Shareholders controlling at least one percent of the voting rights are entitled to request - in accordance with rules of how an item of the agenda shall be detailed - additional items for the agenda, or additional proposals related to any item included or to be included on the agenda, within 8 (eight) days from the publication of this invitation; such request shall be submitted to the board of directors, and the board of directors shall publish an announcement on amendment of the agenda within 5 (five) days upon receipt of the request; the matter of the published request shall be considered as item of the agenda. Furthermore, concerning any requested new item of the agenda, shareholders controlling at least one percent of the voting rights may propose the invitation of any third person, entitled to give opinion and to make comments, to the general meeting.

Those shareholders and nominees are entitled to participate in the general meeting who are registered on the share register to be closed on the 2nd (second) working day before the date of the general meeting. Rights of the shareholders concerning the general meeting may be exercised by an authorized proxy as well. The power of attorney shall be prepared in the form of a public document or a private document with full probative force, and it can be valid until the end of the general meeting, or for a definite period but for 12 (twelve) months at most. The power of attorney shall be considered as valid for the continuation of the suspended general meeting, and for the reconvened general meeting to be held due to the lack of quorum. Members of the board of directors, members of the supervisory board and the auditor cannot be authorized to act on behalf of a shareholder. In case of holding more than one securities account, the shareholder is entitled to authorize different proxies concerning each account, to participate in the general meeting on behalf of the shareholder. In case the shareholder is represented by more proxies and the votes or the statements of these proxies are not in line with each other, all the conflicting votes and statements shall be considered null and void. Each dematerialized ordinary share, issued by the Company, having a nominal value of HUF 100, entitles its owner to 1 (one) vote. Decisions of the general meeting shall be made via manual voting (by way of raising voting papers).

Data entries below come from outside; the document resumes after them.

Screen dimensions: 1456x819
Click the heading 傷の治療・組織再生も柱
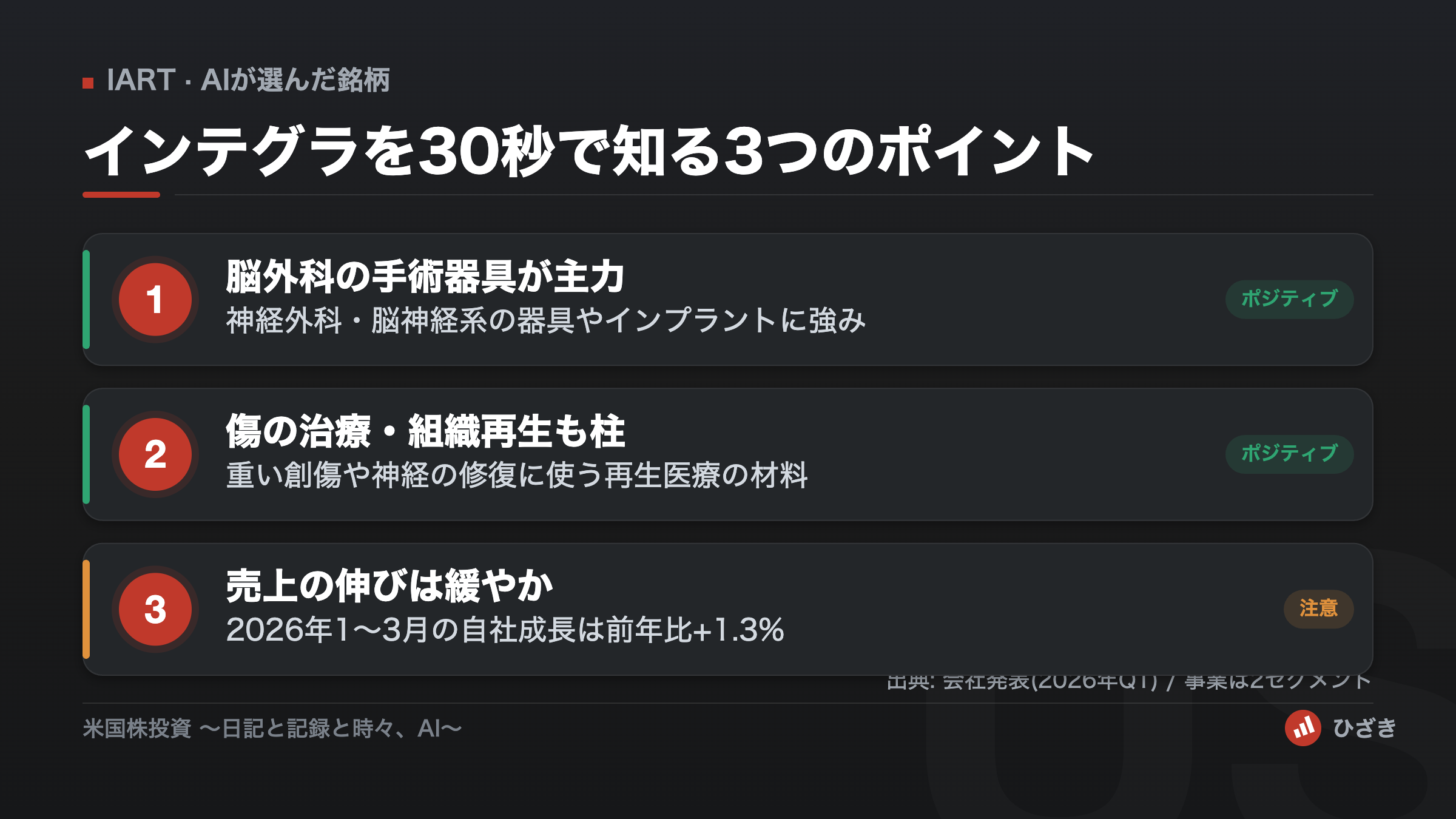click(x=425, y=431)
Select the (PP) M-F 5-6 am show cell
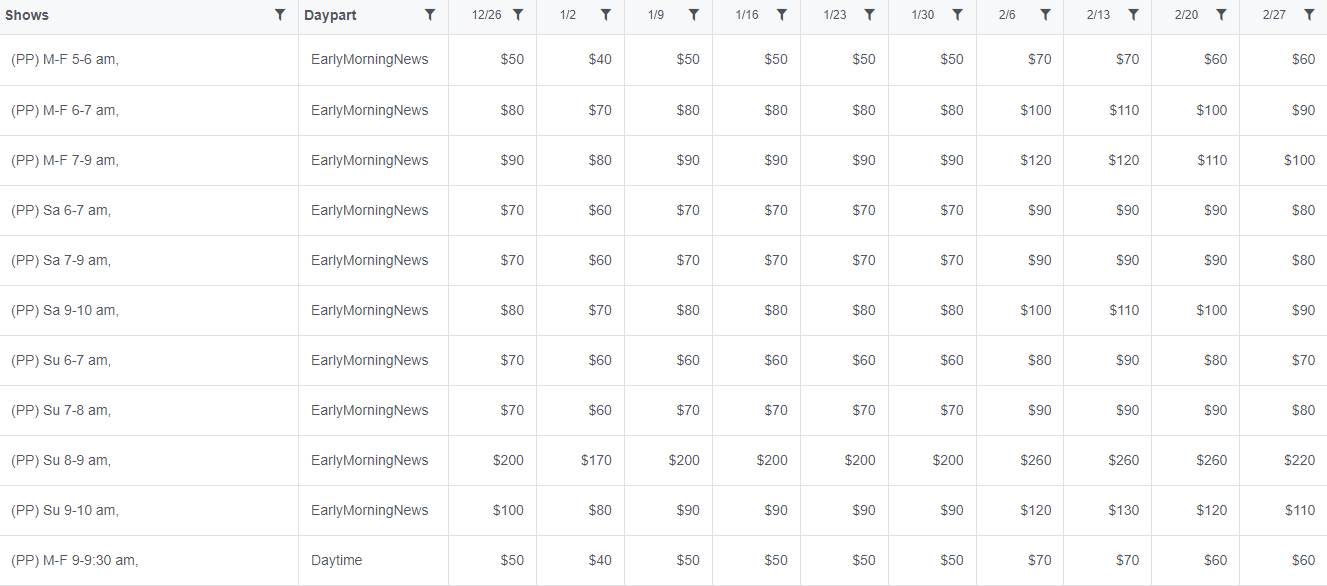 point(149,60)
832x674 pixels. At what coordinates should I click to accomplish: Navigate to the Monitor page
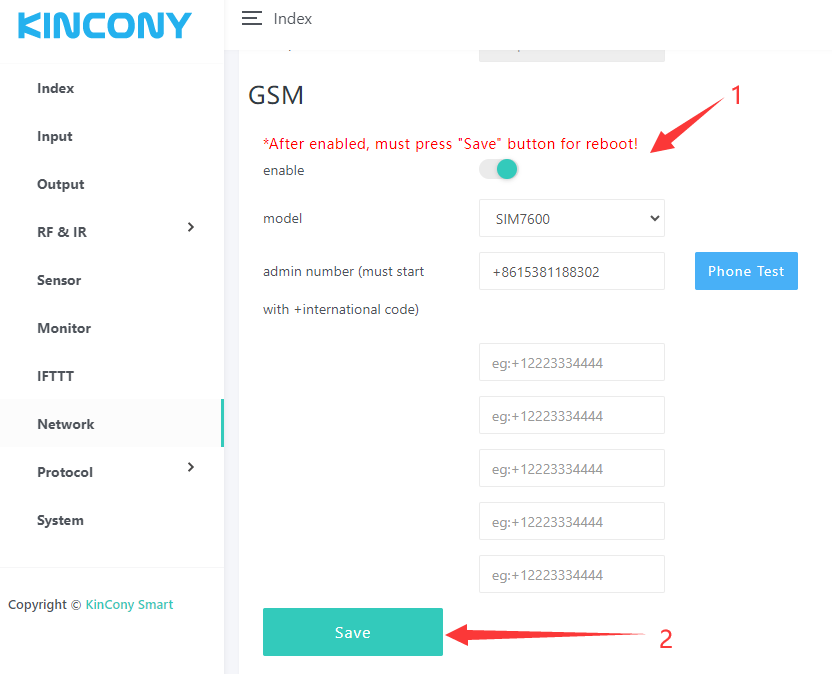click(64, 328)

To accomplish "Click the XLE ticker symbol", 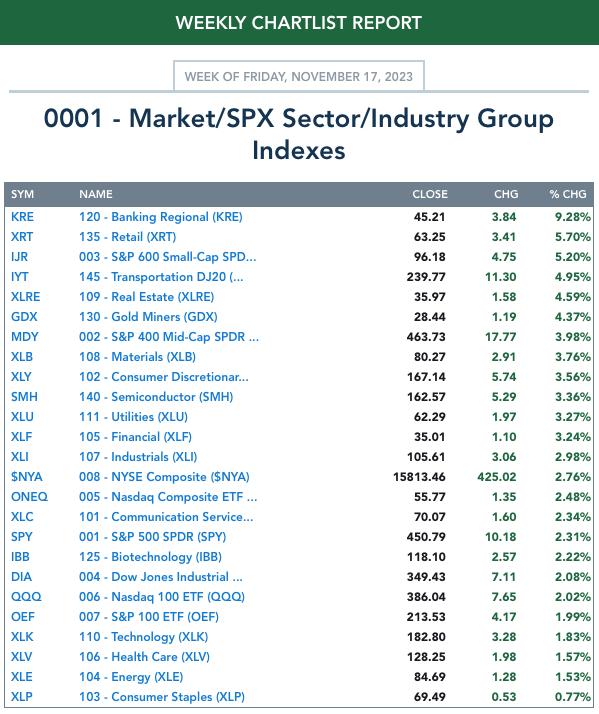I will tap(22, 677).
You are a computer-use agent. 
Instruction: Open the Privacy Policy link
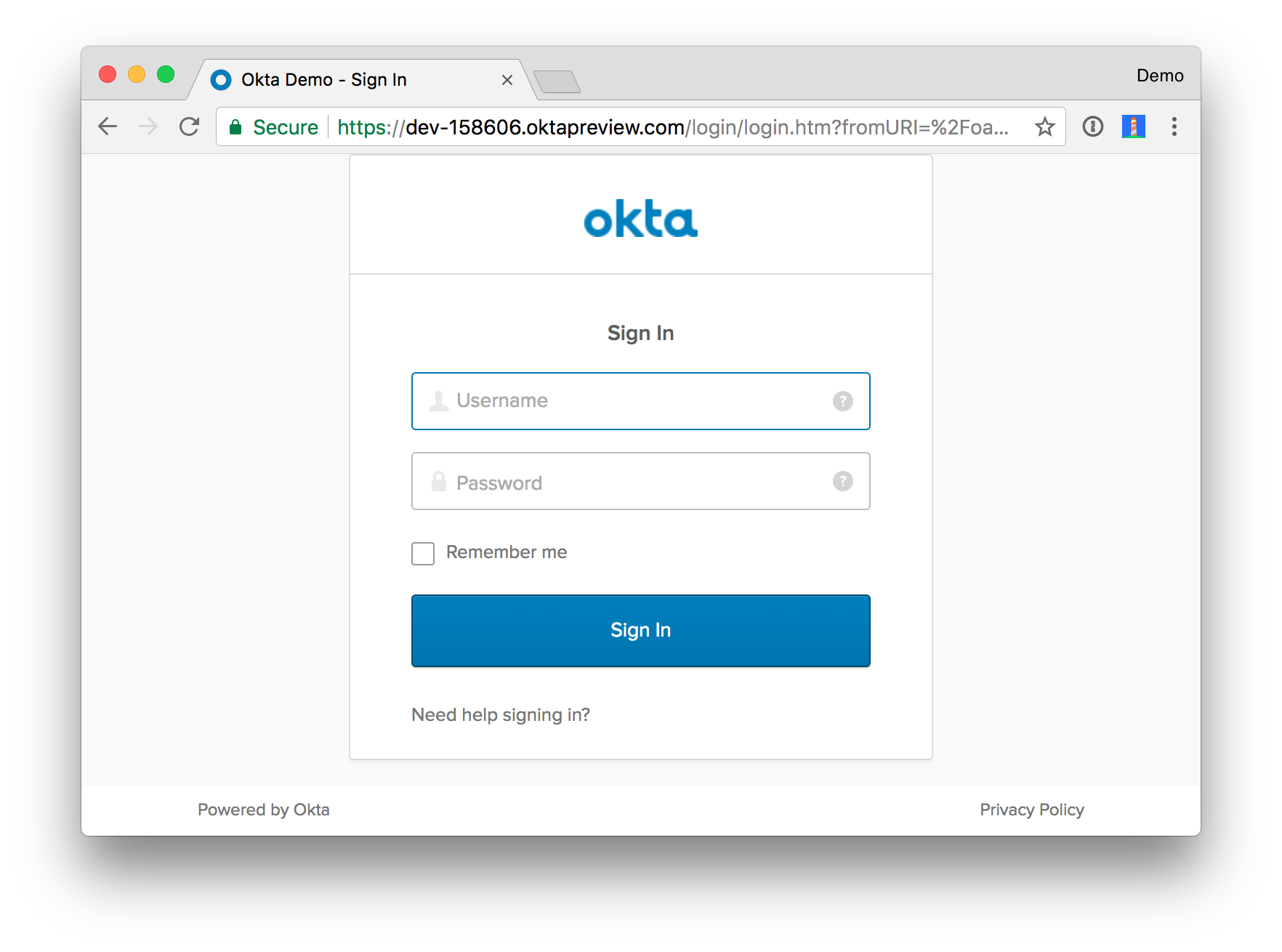click(x=1031, y=810)
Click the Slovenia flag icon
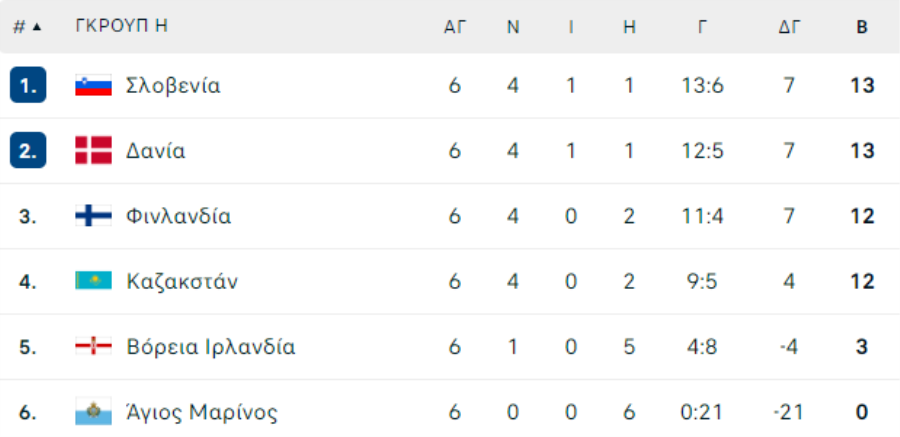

The general meeting has a quorum when shareholders representing more than half of the voting rights participate in the general meeting, either in person or represented by an authorized proxy; the personal identity and the right of representation shall be duly certified concerning all participants. The registration for the general meeting will commence at 9:30 a.m. on the day and at the venue of the general meeting. For the registration of natural persons, an appropriate document with photo certifying the personal identity (ID card, passport, driving licence, etc.), an address card, and in case of proxies, an original copy of the power of attorney will be required. For the registration of legal persons, a company register extract no older than 30 (thirty) days, a specimen signature (certified by either a public notary or an attorney-at-law), an appropriate document with photo certifying the personal identity (ID card, passport, driving licence, etc.) and an address card of the legal representative acting on behalf of the legal person, and in case of proxies, an original copy of the power of attorney will be required. Quorum shall be checked for each decision.

Should a reconvened general meeting take place due to a lack of quorum, such reconvened general meeting shall be regarded as having a quorum concerning all matters included on the agenda published in the present invitation, irrespective of the number of voting rights represented by the attending shareholders.

Pécs, 30 April 2024

EU-SOLAR Plc.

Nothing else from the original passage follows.